-------- DATA FOR PROCESSING --------

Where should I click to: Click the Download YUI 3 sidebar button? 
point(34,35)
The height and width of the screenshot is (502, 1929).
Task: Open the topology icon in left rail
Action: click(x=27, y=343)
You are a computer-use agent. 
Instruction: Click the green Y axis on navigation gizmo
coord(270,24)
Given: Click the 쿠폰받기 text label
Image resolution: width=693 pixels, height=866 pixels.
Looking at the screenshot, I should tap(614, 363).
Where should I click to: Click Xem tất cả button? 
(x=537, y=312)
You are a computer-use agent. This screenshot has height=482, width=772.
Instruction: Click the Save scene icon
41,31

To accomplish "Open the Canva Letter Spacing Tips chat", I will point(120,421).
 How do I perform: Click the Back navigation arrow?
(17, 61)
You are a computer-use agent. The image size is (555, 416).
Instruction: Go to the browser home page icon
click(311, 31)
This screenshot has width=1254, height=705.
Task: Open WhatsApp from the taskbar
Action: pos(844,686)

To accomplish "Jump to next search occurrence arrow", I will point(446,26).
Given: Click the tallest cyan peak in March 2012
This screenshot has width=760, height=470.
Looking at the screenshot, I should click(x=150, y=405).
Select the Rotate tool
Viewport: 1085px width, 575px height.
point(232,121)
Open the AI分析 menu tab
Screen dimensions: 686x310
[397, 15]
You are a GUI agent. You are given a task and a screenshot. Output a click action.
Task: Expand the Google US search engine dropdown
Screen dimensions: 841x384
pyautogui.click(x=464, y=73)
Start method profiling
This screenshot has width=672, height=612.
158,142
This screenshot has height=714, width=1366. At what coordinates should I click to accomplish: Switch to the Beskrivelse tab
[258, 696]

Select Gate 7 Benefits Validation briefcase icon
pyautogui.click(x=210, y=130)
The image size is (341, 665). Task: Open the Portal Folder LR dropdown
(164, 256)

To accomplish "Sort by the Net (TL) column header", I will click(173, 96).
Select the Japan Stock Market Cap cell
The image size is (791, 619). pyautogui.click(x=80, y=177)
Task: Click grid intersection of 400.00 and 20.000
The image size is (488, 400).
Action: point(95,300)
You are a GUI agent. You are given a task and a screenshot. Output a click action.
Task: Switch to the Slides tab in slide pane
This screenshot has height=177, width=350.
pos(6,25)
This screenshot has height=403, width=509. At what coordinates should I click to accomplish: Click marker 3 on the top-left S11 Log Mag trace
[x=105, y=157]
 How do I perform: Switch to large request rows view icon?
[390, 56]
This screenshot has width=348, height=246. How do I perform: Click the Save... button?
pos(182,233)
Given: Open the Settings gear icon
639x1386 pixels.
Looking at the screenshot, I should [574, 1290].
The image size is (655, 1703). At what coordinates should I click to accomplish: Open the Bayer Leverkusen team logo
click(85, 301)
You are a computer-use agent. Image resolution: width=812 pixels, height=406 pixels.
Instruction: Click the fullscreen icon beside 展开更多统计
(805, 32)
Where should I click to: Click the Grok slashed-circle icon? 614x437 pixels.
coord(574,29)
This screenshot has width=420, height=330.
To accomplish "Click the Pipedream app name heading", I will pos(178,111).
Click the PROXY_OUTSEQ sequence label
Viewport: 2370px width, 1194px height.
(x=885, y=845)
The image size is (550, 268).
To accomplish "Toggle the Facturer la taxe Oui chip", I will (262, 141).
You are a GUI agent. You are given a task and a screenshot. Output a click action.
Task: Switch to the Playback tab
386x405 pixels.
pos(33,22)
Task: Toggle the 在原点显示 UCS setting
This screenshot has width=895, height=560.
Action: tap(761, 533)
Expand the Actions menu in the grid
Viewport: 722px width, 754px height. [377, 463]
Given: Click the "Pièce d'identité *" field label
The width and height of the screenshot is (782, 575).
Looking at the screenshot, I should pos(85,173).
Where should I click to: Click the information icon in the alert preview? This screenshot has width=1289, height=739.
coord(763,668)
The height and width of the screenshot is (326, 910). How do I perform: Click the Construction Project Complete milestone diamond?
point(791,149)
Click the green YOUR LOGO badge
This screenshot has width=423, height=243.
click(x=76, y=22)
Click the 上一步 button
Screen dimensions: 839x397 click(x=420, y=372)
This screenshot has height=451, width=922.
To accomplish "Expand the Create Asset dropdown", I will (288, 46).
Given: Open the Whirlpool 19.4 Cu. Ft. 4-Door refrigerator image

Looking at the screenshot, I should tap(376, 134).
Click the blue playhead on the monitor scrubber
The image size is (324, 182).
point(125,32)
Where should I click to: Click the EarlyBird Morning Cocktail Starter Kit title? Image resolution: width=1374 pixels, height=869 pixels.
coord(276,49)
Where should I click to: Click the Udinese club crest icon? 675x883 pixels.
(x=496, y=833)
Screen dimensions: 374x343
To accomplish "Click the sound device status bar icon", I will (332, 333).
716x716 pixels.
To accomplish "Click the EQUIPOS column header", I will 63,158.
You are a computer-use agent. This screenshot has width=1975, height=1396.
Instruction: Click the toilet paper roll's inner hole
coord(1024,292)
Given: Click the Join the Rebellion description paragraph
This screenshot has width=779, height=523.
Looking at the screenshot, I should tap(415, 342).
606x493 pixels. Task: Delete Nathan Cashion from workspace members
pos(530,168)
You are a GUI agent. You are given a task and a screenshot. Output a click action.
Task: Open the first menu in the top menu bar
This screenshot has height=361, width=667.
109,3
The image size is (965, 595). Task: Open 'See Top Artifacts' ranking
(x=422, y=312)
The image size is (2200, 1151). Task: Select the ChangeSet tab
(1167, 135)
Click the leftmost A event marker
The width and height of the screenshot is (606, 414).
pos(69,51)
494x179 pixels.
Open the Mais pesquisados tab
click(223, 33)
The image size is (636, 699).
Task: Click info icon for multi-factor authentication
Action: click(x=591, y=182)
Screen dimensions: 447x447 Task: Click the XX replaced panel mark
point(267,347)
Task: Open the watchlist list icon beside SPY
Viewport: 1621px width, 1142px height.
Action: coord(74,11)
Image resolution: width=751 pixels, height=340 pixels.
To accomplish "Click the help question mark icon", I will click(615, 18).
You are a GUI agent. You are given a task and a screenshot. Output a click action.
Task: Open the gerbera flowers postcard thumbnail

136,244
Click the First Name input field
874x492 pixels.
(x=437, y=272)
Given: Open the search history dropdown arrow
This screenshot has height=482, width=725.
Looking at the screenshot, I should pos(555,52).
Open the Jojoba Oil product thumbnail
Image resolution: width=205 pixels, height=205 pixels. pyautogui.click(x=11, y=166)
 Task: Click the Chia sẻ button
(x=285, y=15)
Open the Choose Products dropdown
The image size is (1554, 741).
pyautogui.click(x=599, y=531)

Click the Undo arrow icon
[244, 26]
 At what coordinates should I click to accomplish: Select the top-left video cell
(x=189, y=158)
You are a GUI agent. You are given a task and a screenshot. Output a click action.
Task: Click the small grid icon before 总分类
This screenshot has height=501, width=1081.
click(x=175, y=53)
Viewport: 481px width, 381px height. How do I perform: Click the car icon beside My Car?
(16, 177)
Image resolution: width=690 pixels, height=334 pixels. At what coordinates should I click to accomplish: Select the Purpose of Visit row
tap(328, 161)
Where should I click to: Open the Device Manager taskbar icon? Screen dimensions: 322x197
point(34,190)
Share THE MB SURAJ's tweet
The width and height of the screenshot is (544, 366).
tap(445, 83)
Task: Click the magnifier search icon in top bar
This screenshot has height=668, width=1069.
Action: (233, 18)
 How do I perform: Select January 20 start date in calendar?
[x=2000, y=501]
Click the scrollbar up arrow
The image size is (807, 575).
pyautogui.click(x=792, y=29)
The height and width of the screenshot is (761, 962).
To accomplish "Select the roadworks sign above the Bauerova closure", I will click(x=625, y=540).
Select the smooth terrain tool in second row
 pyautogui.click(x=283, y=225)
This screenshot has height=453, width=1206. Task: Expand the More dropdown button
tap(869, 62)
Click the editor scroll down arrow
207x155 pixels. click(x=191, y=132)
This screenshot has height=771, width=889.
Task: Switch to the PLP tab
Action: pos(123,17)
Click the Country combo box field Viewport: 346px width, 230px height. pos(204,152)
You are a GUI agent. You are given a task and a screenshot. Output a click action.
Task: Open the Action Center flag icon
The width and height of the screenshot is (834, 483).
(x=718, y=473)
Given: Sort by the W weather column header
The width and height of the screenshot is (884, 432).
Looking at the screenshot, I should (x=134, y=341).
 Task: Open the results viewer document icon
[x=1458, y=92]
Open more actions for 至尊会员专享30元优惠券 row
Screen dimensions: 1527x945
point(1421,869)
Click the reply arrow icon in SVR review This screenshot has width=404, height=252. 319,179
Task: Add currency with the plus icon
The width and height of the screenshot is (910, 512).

--------

### DIRECTION
Pull out each line of the records that contains the word "label", copying those lines unchanged.

### RESULT FOR THIS TASK
Given: Click the 쿠폰받기 text label
Click the PROXY_OUTSEQ sequence label
Given: Click the "Pièce d'identité *" field label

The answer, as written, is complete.